State v. CooperAnnotate this Case
111 Ariz. 32 (1974)
523 P.2d 60
STATE of Arizona, Appellee, v. Stephen Wayne COOPER aka Steven William Cooper, Appellant.
Supreme Court of Arizona, In Banc.
June 5, 1974.
Gary K. Nelson, Atty. Geun., Thomas A. Jacobs, Ast. Atty. Gen., Phoenix, for appellee.
Raymond W. Brown, Prescott, for appellant.
This is an appeal by defendant Stephen Wayne Cooper from a judgment of guilt and sentence imposed thereon after a guilty plea to a charge of voluntary manslaughter while armed with a deadly weapon and a sentence of not less than twenty years nor more than life. The plea of guilty was entered as a result of a plea bargain in which the original charges of murder and grand theft, auto, were dismissed and the defendant was allowed to plead guilty to the crime of manslaughter.
The record of this case reveals that the defendant made a homosexual advance to the driver of the car with whom the defendant had hitched a ride. After being rebuffed, the defendant flew into a rage *33 and hit the victim over the head with a metal bar and then slashed his throat with a pocket knife.
Because of the defendant's peculiar actions at the time of his court appearance on June 11, 1973, the presiding judge directed that a petition for examination of the defendant's mental condition be prepared. As a result, the defendant was examined by two court appointed doctors.
Subsequently, on July 27, 1973, a hearing was conducted in compliance with the criteria of A.R.S. § 13-1621 in order to determine whether the defendant was competent to stand trial. Both psychiatrists concluded that the defendant was able to understand the nature of the proceedings against him and assist in his own defense. The matter was taken under advisement by the presiding judge. On August 23, 1973 a petition was filed by defense counsel requesting that the defendant be re-examined and that the defendant be ordered to the Arizona State Hospital for a period of not less than one week in order that there be adequate time for examination and observation. On September 12, 1973, the judge entered an order denying the petition for re-examination and finding the defendant competent to stand trial.
On appeal the defendant contends that it was an abuse of discretion for the trial court judge to deny the defendant's petition for re-examination. The record reveals that both psychiatrists examined the defendant at the same time. The total interview lasted approximately one hour and fifteen minutes. In addition to the interview the doctors were provided with background information provided by the county probation officer. Based upon the interview and the background material, the doctors concluded that although the defendant suffered from schizophrenia, he was legally competent to stand trial.

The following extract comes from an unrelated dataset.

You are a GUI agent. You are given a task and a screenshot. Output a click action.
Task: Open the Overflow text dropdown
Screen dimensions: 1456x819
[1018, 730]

During the hearing, it was brought out that the defendant had been treated with Thorazine, a tranquilizer used in the treatment of schizophrenics while he was being held in the county jail. The testimony indicates that because of such treatment, the defendant's mental state would more nearly be normal. In addition the psychiatrist testified that he would recommend that the defendant be sent to the Arizona State Hospital for additional treatment and observation.
Based upon the foregoing, the defense counsel petitioned the court for an additional mental examination. While it is true that such treatment would have benefitted the defendant and possibly improved his condition, the fact remains that the defendant was at that time able to understand the nature of the proceedings against him and assist with his own defense. Furthermore there is no provision in the statutes for a second mental examination. Under these conditions we do not believe that the denial of defendant's petition for a second mental examination was an abuse of discretion.
The only other issue raised by the defendant is that the sentence imposed of from twenty years to life, was so excessive as to constitute an abuse of discretion. The statutory range of the penalty was from five years to life. It is clear that the sentence imposed falls within the statutory limits. We can find no abuse of discretion which would warrant our disturbing the sentence imposed by the trial court which is in the best position to evaluate the facts of the case and the background of the defendant. State v. Fischer, 108 Ariz. 325, 498 P.2d 147 (1972).
Judgment and sentence affirmed.
HAYS, C.J., CAMERON, V.C.J., and STRUCKMEYER, and HOLOHAN, JJ., concur.